A number of farmers stopped by their enclosure and poked at them with sticks until they stood up. Franklin was very tiny, and stood only three feet high. Ben was taller but his shaky and fragile legs made standing difficult.

Eventually at 12.30pm the calf sale began. Calves born on beef farms were selling for around $200 each. These would be taken to pasture where they could be fattened for beef.

However, the calves born on dairy farms were selling for about $30 each. Dairy calves are born weak because their mothers are unable to provide sufficient nutrients to their babies, most of the mother’s nutrition goes to the milk she is producing for the farmer.

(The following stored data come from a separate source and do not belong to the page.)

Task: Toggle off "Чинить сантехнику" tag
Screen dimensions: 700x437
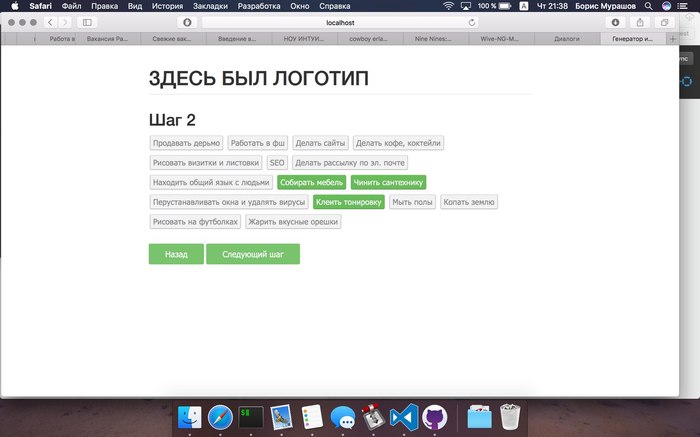Action: pos(388,182)
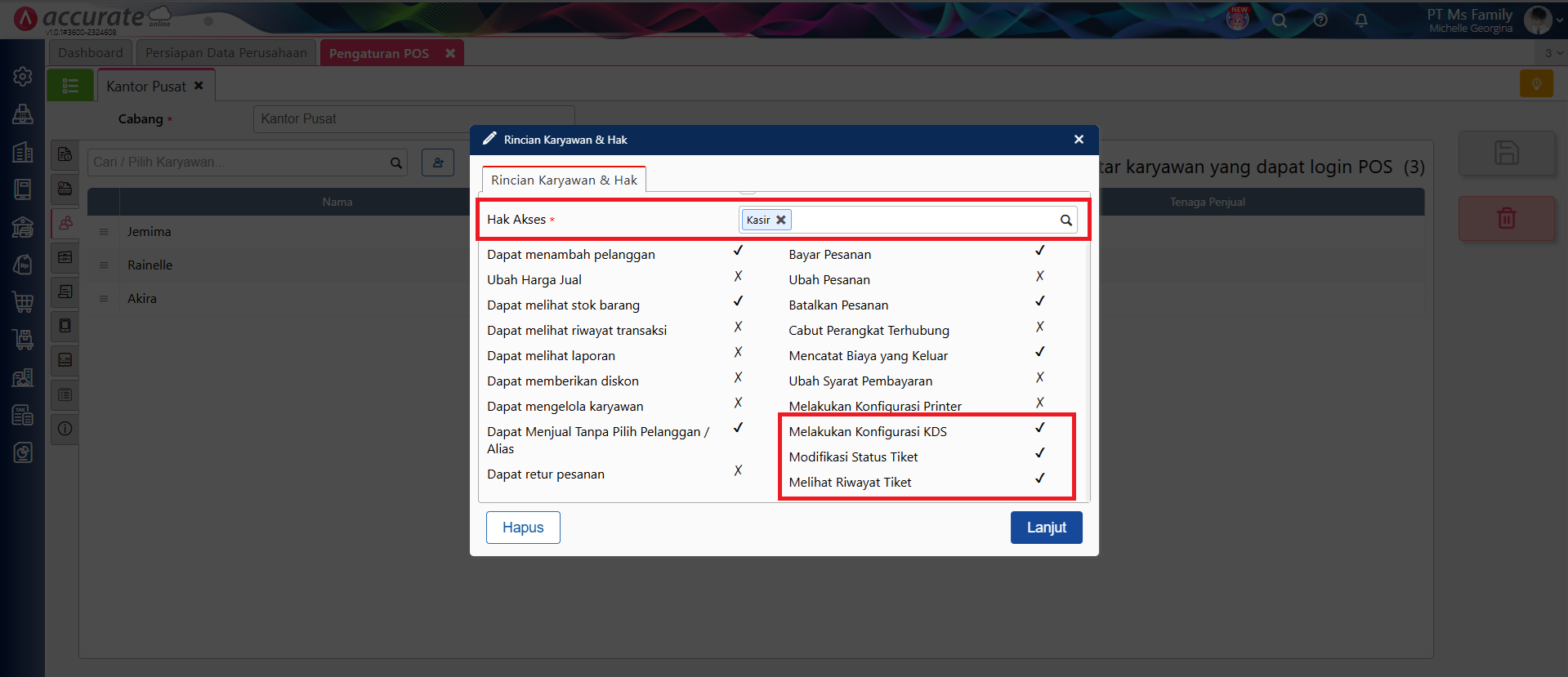The image size is (1568, 677).
Task: Toggle the Ubah Harga Jual permission
Action: (x=738, y=277)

Ben and Franklin achieved a sale price of $30 each and were marked with the letters ‘AB’. The humans at the market new that Ben and Franklin had been bought by a slaughterhouse (abattoir), but the two baby calves were just hot, thirsty and hungry, and wanted to be with their mothers again.

At 1.30pm Ben and Franklin were herded onto a truck with 60 other baby calves. They both tripped as they made their way up the steep ramp to the top deck as the bottom part of the truck was filled with pigs, also making their way to slaughter.

The truck drove for two hours before arriving at the slaughterhouse yard. After another difficult journey down a steep ramp the two found themselves crowded into an enclosure. Their continuing search for food and water was again in vain.

Eventually they were individually herded into a tiny box where a bolt was shot into their tiny skulls. We hope that this was the end of Ben and Franklin’s short 7 day lives, and that they were not one of the 10% (estimate, reliable Australian records do not exist) that return to consciousness while hanging from the conveyor system.

How You Can Help

  1. Sign up for our email alerts. We have contacted the Dept. of Agriculture about the need for water to be available to sale yard animals, and we may need your help when they respond.
  2. Donate to our investigations fund, so that we can continue to uncover cruelty in the Australian animal agriculture industry.
  3. Avoid buying goods that fund the dairy industry, including milk, cheese, yoghurt, ground beef, hamburger, leather and TV dinners that contain “white” beef. Three baby calves are slaughtered for every person who buys dairy products, so try soy, rice, coconut or nut based products instead and save a life!
  4. Join the Aussie Walk for Farm Animals, a fun day out that raises money for our investigation and education funds, as well as providing much needed funding to farmed animal sanctuaries.

Our monitoring of Ben and Franklin determined that both were without food and water for 15 hours. Current law permits calves to be starved for 10 hours prior to slaughter.

Our investigation determined that the starvation law at this and many other sale yards is routinely ignored. Ben and Franklin were two tiny baby calves subjected to unnecessary cruelty because the industry does not want to waste money and feed on animals that have such a low market value.

We think Ben & Franklin were two tiny precious babies that needed care and protection, and received neither.